Repeat the items below verbatim, from the line containing "Open the dashboard gauge icon in sidebar" through the line containing "tap(267, 1194)", inclusive.

:: Material supplied ::

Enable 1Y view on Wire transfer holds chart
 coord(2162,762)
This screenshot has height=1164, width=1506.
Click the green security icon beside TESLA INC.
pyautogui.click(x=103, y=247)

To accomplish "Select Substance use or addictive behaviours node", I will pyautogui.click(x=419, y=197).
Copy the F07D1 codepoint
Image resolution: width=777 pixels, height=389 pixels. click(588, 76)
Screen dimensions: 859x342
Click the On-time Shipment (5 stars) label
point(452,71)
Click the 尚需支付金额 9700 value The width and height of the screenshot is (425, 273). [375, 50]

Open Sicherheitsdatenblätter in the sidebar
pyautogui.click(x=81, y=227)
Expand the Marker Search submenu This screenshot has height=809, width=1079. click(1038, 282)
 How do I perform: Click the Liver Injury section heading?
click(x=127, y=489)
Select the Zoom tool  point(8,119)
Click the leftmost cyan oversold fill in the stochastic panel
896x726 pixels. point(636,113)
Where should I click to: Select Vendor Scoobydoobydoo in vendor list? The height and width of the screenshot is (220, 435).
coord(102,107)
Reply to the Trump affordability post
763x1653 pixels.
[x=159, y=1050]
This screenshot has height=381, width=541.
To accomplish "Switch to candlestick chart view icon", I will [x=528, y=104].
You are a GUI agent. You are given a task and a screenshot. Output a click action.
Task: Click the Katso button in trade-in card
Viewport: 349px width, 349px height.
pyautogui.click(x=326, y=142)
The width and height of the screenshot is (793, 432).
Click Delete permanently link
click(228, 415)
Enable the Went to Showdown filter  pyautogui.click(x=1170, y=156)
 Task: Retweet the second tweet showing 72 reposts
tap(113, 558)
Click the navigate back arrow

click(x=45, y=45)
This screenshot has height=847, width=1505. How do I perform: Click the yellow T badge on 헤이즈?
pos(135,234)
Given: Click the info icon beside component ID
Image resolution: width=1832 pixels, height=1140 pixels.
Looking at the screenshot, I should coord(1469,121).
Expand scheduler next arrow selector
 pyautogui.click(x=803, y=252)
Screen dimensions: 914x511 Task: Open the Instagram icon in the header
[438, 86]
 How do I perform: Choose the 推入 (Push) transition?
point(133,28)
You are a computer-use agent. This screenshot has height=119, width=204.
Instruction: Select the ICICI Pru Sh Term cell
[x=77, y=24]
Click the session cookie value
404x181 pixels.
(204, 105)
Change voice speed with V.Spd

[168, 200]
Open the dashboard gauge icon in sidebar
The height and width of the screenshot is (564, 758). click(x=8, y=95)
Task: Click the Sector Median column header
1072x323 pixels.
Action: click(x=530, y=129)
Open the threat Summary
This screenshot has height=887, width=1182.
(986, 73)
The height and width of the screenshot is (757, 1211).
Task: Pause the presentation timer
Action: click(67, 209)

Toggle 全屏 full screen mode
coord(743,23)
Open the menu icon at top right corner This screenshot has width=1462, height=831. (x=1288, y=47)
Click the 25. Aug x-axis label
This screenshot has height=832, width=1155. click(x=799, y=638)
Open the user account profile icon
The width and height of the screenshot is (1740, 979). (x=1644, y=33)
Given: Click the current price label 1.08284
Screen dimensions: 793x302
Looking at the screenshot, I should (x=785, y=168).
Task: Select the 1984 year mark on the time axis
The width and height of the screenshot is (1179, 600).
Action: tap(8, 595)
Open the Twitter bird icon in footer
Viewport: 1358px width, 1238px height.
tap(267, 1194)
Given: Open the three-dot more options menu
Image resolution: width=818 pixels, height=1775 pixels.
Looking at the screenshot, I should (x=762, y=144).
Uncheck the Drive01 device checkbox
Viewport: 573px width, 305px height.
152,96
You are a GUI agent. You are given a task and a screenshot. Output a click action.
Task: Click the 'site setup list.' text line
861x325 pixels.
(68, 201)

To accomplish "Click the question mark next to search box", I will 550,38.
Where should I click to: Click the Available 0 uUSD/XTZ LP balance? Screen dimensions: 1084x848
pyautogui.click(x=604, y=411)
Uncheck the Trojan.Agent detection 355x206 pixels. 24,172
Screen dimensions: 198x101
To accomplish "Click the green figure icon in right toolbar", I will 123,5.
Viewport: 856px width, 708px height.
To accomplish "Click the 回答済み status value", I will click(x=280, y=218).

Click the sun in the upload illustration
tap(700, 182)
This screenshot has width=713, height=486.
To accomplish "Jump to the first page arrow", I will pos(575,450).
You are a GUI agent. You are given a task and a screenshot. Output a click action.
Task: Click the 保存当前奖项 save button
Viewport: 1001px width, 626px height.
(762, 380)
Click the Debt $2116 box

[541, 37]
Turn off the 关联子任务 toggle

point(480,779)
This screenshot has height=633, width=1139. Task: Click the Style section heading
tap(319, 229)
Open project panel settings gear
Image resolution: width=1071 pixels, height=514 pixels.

:::

*Answer to this exercise*
Open the dashboard gauge icon in sidebar
The height and width of the screenshot is (564, 758). click(x=8, y=95)
Task: Click the Sector Median column header
1072x323 pixels.
Action: click(x=530, y=129)
Open the threat Summary
This screenshot has height=887, width=1182.
(986, 73)
The height and width of the screenshot is (757, 1211).
Task: Pause the presentation timer
Action: click(67, 209)

Toggle 全屏 full screen mode
coord(743,23)
Open the menu icon at top right corner This screenshot has width=1462, height=831. (x=1288, y=47)
Click the 25. Aug x-axis label
This screenshot has height=832, width=1155. click(x=799, y=638)
Open the user account profile icon
The width and height of the screenshot is (1740, 979). (x=1644, y=33)
Given: Click the current price label 1.08284
Screen dimensions: 793x302
Looking at the screenshot, I should (x=785, y=168).
Task: Select the 1984 year mark on the time axis
The width and height of the screenshot is (1179, 600).
Action: tap(8, 595)
Open the Twitter bird icon in footer
Viewport: 1358px width, 1238px height.
tap(267, 1194)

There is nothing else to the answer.